Eu tinha cerca de 12 anos e fazia o
antigo ginásio. Era uma época difícil, sufocante...A ditadura militar censurava, perseguia , prendia e torturava quem pensasse diferente
do poder autoritário dominante.
Quando cresci e estudei história ,
aprendi que esses perseguidos pelo terror eram pessoas que sentiam que o mundo
precisava ser mudado , e agiam para isso. Mas ainda criança, eu também sentia
que o mundo dos homens estava errado , mas não encontrava nos livros lições que
dissessem isso, pois pensar estava proibido.
Àquela época, a escola não era um
espaço de descobertas : a ditadura controlava tudo, e usava as cartilhas e tabuadas como meios de adestramento.
Poesia e literatura?
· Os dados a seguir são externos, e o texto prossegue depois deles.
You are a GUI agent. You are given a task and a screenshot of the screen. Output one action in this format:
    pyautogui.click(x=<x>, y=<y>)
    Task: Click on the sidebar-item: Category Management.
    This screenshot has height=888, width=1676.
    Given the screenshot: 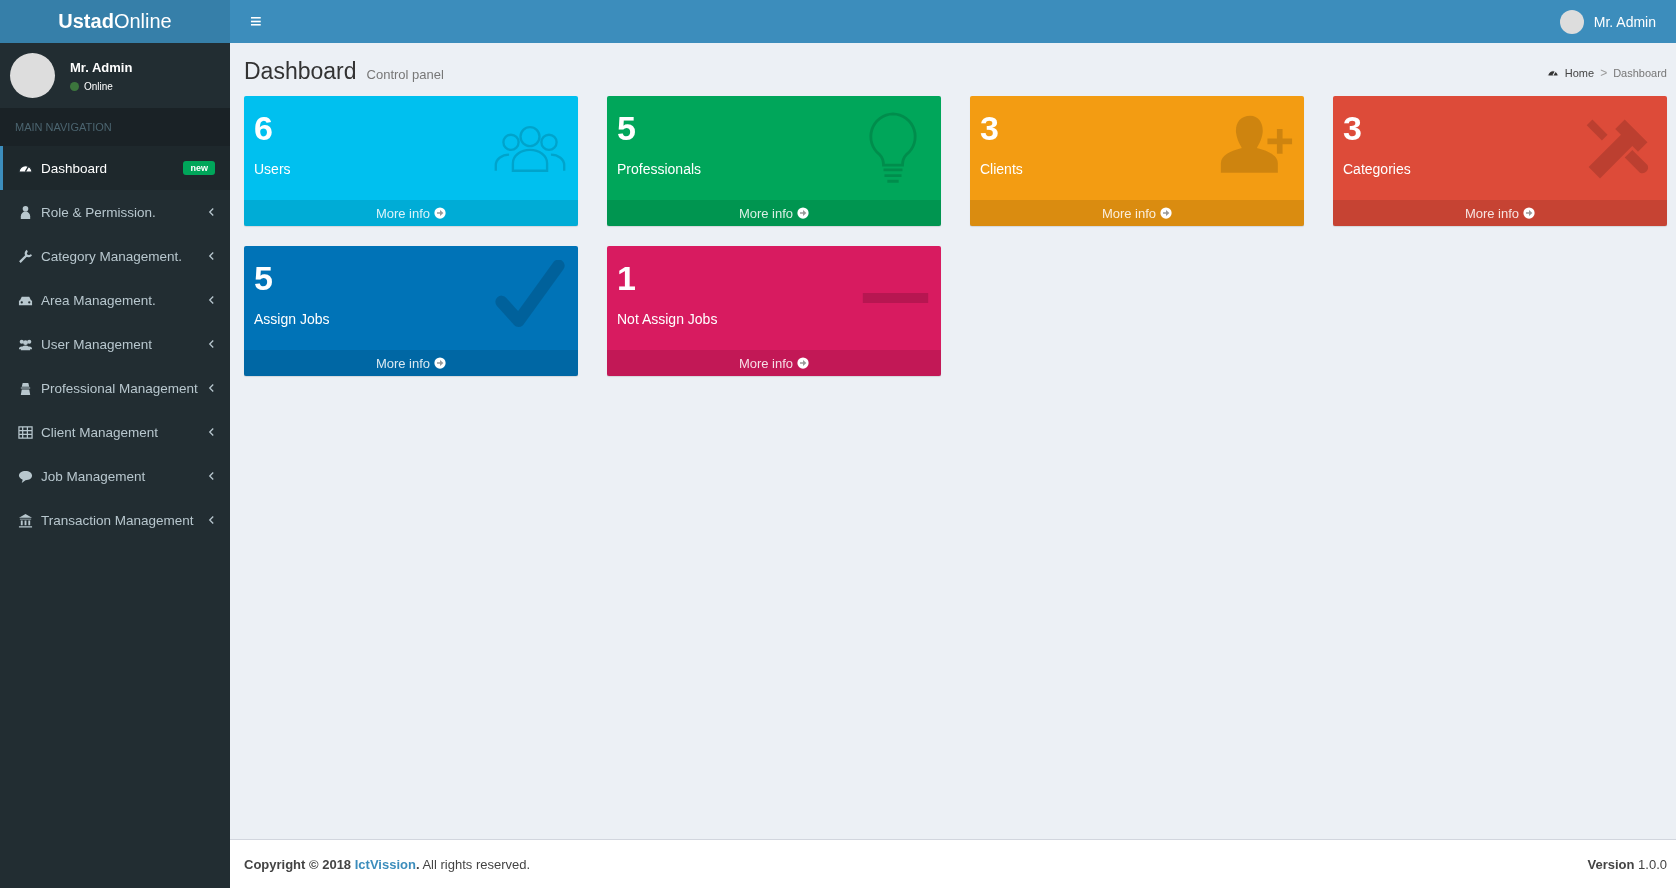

Só eram aceitos
os parnasianos, como aquele poeta elitista autor do Hino Nacional que a gente
não entendia nada da letra , porém nos
obrigavam a cantar em posição militar, rigidamente, batendo continência
para a bandeira, como se ela fosse um general sisudo sobre o Monte Parnaso.
Até que chegou à escola uma
professora nova de língua e literatura. Tudo nela era diferente: a roupa, o jeito , o olhar , enfim, a pessoa. Foi a
primeira vez que entendi de verdade o que era uma educadora e tudo o que a arte
pode em termos de (auto)descoberta .
Em vez de adotar livros parnasianos
para a gente ler decorando datas e palavras que a gente não entendia, palavras
mortas que nada nos diziam a não ser: “obedeçam!”, ela adotou um livro
diferente cujas palavras a serem
interpretadas eram letras de música dos
Festivais da Canção acontecidos recentemente.
Assim , foi como poesia que li , pela
primeira vez, Chico Buarque, Caetano , Paulinho da Viola e Gilberto Gil. Antes
de conhecer a música deles , eu me empoemei , ainda criança, com a poesia sob a forma de letra. Algo em mim se
horizontou e veio para fora: era eu mesmo,
ainda de mim desconhecido.
Foi a primeira vez que experimentei
o que é ler, pois ler é ler-se. Eu não entendia todas as palavras , mas
sentia que eram palavras vivas que me ensinavam
um sentido que eu sabia ser o mesmo que os milicos não queriam que a
gente aprendesse, um sentido libertário da plural e popular poesia.
A querida professora
transformava a sala de aula numa lúdica academia , uma academia livre de
adestradoras cartilhas, onde a gente era
alfabetizado no pensar lendo a poesia de Chico, Caetano, Gilberto Gil e Paulinho da
Viola.
Desde aquelas antigas resistências
poéticas, que devem inspirar as necessárias resistências de agora, Gilberto Gil já era membro da Academia Brasileira de Letras Pensantes para cantar !
E viva também o grande acadêmico-pensador do samba Paulinho da Viola, o aniversariante
de ontem!
Que belezura de partilha, ver o tempo em transfiguração, memória de futuros, aposta no presente e na presença.